Thinking that my last payday is imminent helps me keep better tabs on my personal financial situation. One of the common threads among advice for those who are going to lose or have recently lost their job regards doing a general accounting of personal finances.
Knowing what bills are outstanding, what my regular expenses are, what expenses could be cut and by how much, how much I have in reserve accounts and my emergency fund, and similar financial information can be pertinent to sustaining some sort of normal existence after a job loss. Thinking that each day could be the day that loss of employment arrives, heightens my awareness regarding my overall personal financial situation.

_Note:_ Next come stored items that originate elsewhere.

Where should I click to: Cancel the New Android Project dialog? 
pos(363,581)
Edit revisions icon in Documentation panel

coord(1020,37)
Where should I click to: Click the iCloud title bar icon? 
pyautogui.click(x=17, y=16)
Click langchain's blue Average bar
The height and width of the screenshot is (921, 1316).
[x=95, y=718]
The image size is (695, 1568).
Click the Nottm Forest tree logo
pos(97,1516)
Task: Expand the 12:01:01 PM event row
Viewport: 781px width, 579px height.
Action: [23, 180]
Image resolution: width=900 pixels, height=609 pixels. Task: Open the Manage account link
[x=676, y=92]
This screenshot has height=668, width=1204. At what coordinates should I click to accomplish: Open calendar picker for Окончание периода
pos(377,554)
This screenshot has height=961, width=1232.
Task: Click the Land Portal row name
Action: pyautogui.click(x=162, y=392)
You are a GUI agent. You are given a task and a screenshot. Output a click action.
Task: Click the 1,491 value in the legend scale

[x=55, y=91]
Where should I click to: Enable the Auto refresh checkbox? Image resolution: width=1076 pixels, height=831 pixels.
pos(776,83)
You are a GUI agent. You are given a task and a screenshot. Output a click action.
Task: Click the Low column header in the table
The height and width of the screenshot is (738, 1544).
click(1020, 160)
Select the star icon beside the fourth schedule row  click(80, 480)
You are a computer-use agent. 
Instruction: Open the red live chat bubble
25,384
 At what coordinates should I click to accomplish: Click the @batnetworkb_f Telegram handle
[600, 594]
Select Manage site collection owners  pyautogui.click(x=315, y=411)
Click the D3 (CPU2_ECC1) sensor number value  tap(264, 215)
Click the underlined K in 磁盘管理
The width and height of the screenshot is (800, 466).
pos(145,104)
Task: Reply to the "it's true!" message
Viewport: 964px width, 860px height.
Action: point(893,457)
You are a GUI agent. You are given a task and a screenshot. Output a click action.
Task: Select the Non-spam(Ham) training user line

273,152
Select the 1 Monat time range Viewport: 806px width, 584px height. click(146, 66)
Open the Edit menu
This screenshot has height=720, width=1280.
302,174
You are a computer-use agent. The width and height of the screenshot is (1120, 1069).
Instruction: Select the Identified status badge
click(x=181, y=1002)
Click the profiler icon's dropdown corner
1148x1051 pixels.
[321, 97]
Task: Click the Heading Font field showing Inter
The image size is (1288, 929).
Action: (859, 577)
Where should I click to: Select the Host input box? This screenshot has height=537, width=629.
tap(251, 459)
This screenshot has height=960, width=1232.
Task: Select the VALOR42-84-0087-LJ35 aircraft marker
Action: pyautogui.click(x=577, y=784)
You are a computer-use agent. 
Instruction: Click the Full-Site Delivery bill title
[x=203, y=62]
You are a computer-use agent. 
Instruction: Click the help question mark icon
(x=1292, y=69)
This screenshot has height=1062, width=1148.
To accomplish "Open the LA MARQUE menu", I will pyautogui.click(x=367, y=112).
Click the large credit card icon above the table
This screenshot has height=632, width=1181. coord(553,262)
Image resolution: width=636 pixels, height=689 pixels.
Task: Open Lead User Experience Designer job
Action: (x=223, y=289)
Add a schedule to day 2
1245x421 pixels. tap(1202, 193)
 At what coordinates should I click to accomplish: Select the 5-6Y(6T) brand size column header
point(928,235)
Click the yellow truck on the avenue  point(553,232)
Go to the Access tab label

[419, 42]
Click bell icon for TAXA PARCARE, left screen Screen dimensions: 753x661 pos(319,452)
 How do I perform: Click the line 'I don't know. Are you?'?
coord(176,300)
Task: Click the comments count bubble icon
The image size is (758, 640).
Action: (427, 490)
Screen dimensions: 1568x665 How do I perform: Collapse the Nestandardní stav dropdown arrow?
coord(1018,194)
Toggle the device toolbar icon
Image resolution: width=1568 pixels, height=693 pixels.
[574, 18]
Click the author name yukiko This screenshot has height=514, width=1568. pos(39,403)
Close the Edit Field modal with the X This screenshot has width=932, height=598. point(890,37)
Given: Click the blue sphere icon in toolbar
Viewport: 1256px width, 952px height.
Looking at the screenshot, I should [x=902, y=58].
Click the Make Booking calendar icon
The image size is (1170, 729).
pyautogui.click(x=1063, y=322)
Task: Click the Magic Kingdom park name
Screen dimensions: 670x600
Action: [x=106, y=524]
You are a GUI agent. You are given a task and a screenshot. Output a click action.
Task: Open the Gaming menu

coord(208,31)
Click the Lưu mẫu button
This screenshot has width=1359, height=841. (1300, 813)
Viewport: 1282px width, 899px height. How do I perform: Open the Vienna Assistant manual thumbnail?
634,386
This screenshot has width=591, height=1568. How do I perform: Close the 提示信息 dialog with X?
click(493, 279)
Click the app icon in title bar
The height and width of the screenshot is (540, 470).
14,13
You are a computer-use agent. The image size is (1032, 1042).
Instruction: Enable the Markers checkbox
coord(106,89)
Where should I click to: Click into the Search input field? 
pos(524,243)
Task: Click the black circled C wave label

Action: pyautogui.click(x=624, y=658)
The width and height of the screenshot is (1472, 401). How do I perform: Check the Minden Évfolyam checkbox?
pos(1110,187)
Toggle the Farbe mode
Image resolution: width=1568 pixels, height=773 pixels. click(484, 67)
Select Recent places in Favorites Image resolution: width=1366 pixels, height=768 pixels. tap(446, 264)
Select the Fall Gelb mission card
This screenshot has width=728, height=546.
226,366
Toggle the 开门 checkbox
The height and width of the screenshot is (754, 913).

Since, as a writer who is typically paid per piece, thinking that I might not have a job tomorrow pushes me to get more done and earn more today while my employment is secure. If I knew my job would be there tomorrow, I might push certain work off until later, but not knowing when I wake up the next day whether a huge portion of my income could be gone, is a great motivator for finishing today what could be put off until tomorrow.
When I consider the possibility of a job coming to an abrupt end tomorrow, it creates more of an appreciation for the work I have today. It’s easy to take a job or steady work for granted. Knowing that it could all suddenly be gone though -- along with the income it provides -- makes me more appreciative and helps me push aside some of the minor annoyances that come with my work.